By the numbers
Center for Information Technology Policy
Princeton NJ — The University’s Center for Information Technology Policy helps policy leaders anticipate and react to new developments in digital technology. Founded in 2006 and directed by Edward Felten, professor of computer science and public affairs, the center has taken a leading role in research at the frontier of information technology and public life.
• The center’s researchers have exposed multiple vulnerabilities in electronic voting machines. A video demonstrating several of these problems has been viewed on YouTube more than 465,000 times. Felten has testified before Congress and other bodies on the policy implications of voting technologies.

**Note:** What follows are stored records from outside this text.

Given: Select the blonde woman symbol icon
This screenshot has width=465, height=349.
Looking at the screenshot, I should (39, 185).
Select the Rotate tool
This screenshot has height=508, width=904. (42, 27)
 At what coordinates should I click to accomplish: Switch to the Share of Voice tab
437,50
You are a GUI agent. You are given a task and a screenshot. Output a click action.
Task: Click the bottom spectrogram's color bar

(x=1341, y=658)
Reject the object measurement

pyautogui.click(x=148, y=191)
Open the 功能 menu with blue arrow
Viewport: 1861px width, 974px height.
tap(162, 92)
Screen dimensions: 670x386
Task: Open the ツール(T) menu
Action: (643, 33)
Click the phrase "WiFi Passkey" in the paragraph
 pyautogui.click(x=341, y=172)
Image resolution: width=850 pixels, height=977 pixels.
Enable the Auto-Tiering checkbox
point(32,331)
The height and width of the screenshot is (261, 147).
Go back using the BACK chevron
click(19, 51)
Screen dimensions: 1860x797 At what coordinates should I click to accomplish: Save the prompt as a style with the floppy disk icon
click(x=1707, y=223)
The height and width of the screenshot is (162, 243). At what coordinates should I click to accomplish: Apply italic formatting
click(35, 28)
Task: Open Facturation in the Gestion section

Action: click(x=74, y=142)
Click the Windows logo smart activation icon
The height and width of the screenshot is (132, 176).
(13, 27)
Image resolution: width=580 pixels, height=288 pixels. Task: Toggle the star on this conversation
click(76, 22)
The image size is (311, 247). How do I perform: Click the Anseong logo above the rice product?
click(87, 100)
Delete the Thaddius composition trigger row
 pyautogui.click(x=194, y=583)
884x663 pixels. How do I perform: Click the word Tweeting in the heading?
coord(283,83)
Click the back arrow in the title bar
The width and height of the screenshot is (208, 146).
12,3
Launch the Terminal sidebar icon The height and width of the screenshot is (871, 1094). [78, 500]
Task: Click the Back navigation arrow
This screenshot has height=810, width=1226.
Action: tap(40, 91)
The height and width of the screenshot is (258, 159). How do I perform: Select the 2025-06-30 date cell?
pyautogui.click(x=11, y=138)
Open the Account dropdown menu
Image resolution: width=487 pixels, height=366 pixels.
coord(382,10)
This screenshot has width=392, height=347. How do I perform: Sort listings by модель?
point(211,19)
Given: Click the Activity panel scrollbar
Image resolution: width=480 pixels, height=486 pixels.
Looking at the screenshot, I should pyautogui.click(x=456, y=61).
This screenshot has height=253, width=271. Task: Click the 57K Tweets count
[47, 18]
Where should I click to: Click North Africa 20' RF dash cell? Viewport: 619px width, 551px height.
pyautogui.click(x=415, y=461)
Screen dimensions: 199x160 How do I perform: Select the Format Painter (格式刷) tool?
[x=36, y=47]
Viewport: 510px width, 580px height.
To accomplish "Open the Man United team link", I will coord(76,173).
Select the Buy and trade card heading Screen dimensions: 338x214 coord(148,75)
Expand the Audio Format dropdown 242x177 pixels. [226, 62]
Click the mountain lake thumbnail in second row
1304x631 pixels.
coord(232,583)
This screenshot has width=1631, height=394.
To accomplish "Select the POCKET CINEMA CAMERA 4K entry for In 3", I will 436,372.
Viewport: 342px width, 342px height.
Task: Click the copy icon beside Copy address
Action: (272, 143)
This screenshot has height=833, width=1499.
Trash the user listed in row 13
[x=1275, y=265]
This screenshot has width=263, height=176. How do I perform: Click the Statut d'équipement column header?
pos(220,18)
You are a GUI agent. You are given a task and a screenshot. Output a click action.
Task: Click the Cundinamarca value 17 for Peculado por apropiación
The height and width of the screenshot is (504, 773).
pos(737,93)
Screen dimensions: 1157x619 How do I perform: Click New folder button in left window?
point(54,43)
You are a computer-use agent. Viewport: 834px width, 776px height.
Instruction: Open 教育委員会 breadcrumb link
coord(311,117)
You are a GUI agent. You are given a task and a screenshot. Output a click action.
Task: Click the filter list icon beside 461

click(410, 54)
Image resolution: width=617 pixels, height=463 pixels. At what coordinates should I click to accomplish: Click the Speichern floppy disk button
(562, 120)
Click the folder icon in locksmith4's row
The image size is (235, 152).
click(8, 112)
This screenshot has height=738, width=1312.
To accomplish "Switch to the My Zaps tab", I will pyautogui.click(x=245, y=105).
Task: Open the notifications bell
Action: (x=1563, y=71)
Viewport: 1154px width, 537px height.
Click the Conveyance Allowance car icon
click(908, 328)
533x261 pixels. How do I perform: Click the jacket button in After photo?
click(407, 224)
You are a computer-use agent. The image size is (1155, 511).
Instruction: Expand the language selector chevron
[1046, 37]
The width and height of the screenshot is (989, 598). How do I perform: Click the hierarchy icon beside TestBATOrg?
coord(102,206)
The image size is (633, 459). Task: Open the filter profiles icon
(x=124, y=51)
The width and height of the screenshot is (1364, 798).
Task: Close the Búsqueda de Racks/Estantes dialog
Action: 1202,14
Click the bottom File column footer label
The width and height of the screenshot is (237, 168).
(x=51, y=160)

• Researchers at the center recently published a paper proposing a reliable way to combine automation and selective hand counting for recounting close elections. Using the extraordinarily close 2006 U.S. Senate race in Virginia as an example, the researchers showed their method would require hand counting 1,179 ballots, compared to conventional methods, which would require a hand count of 1,141,900 ballots.
• The center’s researchers currently are studying the results of the New Jersey presidential primaries in February. They have found inconsistencies on the printed tapes produced by at least 59 electronic voting machines in the state.
• In January, researchers at the center showed that encrypted data could easily be stolen from laptop computers without a password. A video demonstrating the problem has been viewed on YouTube more than 367,000 times. In light of this discovery, the center’s researchers are examining state laws that exempt businesses from disclosing leaks of encrypted data, which researchers now recognize may be vulnerable.